Polito discusses broadband buildout in Tyringham. Anna Lucey of Charter Communications, at left, answsers questions. Also at the meeting were Selectmen James Consolati and Michale Curtin, and Carolyn Kirk deputy secretary of housing and economic development, and Rep. Pignatelli.

Jen Salnetti, left, gives Polito freshly picked carrots from her Woven Roots Farm as Tyringham Town Administrator Molly Curtin-Schaefer looks on.

Polito visits the freshly paved Forest Street.

Rep. Smitty Pignatelli with Polito.

Sen. Adam Hinds, Lee Selectmen Chairman David Consolati, Polito, Pignatelli, District 1 Highway Director Francisca Heming, Selectman Thomas Wickham and Administrative Officer Christopher J. Ketchen.



Lt. Gov. Karyn Polito shakes hands with Lee Selectmen Chairman David Consolati after he said he was a Republican.
LEE, Mass. — Lt. Gov. Karyn Polito assured local officials here that she's making sure small towns have access to funding for projects critical to their growth.
 
"Often I am the voice of the communities outside of Boston to make sure that the dollars get to other places in the commonwealth and to partner with others private and public to get things done," the former Shrewsbury selectman and state representative said on Tuesday. 
 
Polito was speaking at the completion of one of those projects — the million-dollar rehabilitation of Forest Street that was made possible by MassWorks funding specifically set aside for rural communities. 
 
"In this case we were able to use 10 percent of the funds for rural communities, we have a specific carve out for investments in rural communities, that is populations under 7,000 people," she said. "The roadway is important to this community."
 
Forest Street is a connector between Route 20 in Lee and Tyringham, provides the only access to the state boat ramp on Goose Pond and is used by school buses and public safety vehicles. The project, done on time and under budget by local contractor LB Corp., was a complete reclamation with installation of culverts, drainage and guardrails. 
 
"The last few years this was like the lunar landscape now it's paved with gold," joked state Rep. William "Smitty" Pignatelli, D-Lenox.   
 
Pignatelli said this kind of infrastructure work is important for the economic development and growth of smaller towns.
 
State Sen.
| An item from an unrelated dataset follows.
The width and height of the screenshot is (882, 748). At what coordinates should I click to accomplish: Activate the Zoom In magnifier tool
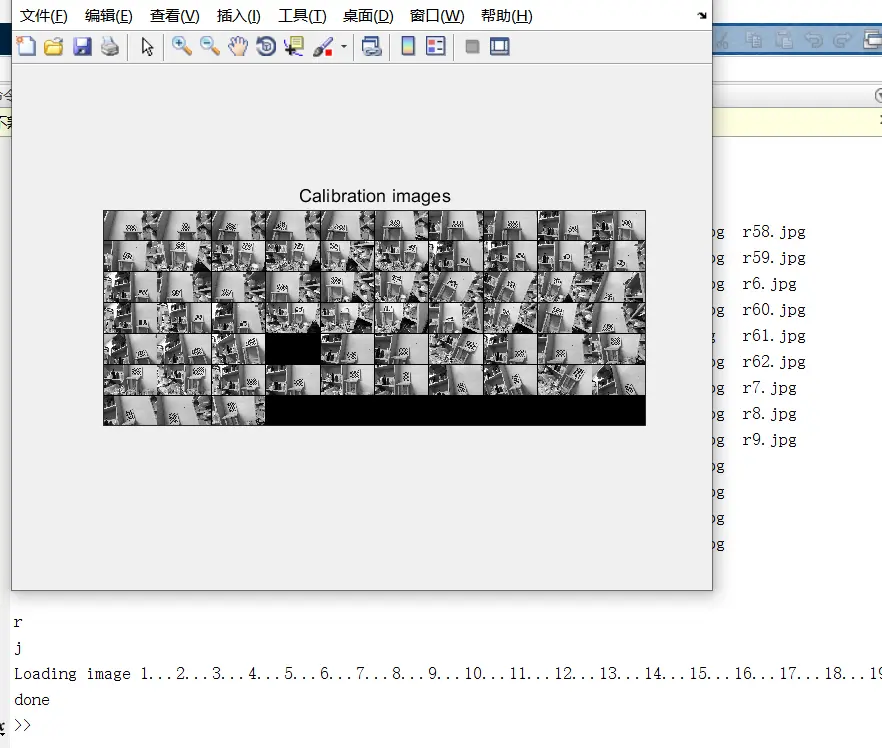[x=182, y=46]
Adam Hinds, D-Pittsfield, agreed, saying small towns need this support to ensure there's not a growing gap between eastern and Western Massachusetts. 
 
"There's a difference between how you handle smaller towns and rural areas," he said. "It's important that we have more programs like this."
 
Lee was one of four stops on the lieutenant governor's visit to the Berkshires; she'd spent about an hour each in Washington, Becket and Tyringham to learn how state funding was being used to advance broadband infrastructure.
 
"When we came into office there were 53 communities that were not on a pathway to doing so," Polito said. "We're now at eight remaining and the three communities that we visited today are making great progress  ... soon we hope to see the construction broadband infrastructure in their communities."
 
Tyringham, along with Egremont, Hancock, Peru and Princeton, are benefiting from a $4.4 million grant to Charter Communications, through the Massachusetts Broadband Initiative, to complete the "last mile" in internet connections. Charter will deliver access to Spectrum cable television, internet and voice services ranging upward from 60 megabits per second. 
 
Washington received $490,000, Becket $2.1 million and New Ashford $280,000 in Last Mile grants toward municipal solutions to broadband connections. 
 
In Tyringham, Charter Communications Director of Government Affairs Anna Lucey said the company is working with Verizon and Eversource in installing the connections, although the signoffs from those utilities may take some time. 
 
"All the utility companies will be aware of the priority of these projects by the administration and the good partners at the state who will be working for you to push things along," she said to the roundtable of local residents and officials including Pignatelli and Hinds. "Once those come back, we have a conservative estimate of a year to build the entire system."
 
Customers can pick from different packages, starting from $29.99 for the first two years.
 
Jen Salinetti of Woven Roots Farm said she needed reliable internet service for her business, and the current satellite service she has isn't enough. 
 
There is no cost to the town for the buildout but Charter is only required to cover a minimum of 96 percent.
 
"In our public hearings, there was a strong sentiment that we should cover the whole town so we're going to swing back to Charter after this and see what it would cost to pick up the rest," Selectmen Chairman James Consolati said. "So there might be a cost to the town."
 
Polito later described the access to broadband as "transformational in terms of having the ability to grow their economy, to connect more students — younger and older — to educational online learning and from a safety standpoint, from an aging standpoint, having that connectivity is so critically important."
 
She said she Gov. Charlie Baker were impressed by the partnerships happening in the Berkshires, pointing to the towns of Lee and Lenox now sharing an administrative officer, Christopher J. Ketchen.
 
Lee Selectmen Chairman David Consolati said those partnerships also cross parties, as he and fellow Republican Polito shook hands across Democrat Pignatelli. 
 
"He's one of the biggest persons I call to have help," he said of Pignatelli. "We work together. That's the way it should be. We're all working for the same goal: to deal with our communities and to try to put the best foot forward and have things that we need done."
 
Consolati said he'd pushed for more from Democratic Gov. Deval Patrick and while he thought the Baker administration was doing better, he was going to push for more from them as well. 
 
"Lieutenant governor, you came from the same place I did," he said. "We shouldn't be satisfied. We should always push for the next step. Unless we push for that next step, we're failing."
 
And if she was interested in another infrastructure project, he had a big one the town's been pursuing for years: new sewer and water lines to the town's three vacant mills. 
 
"Give me a call," Consolati said as Polito laughed. "We'll work it out."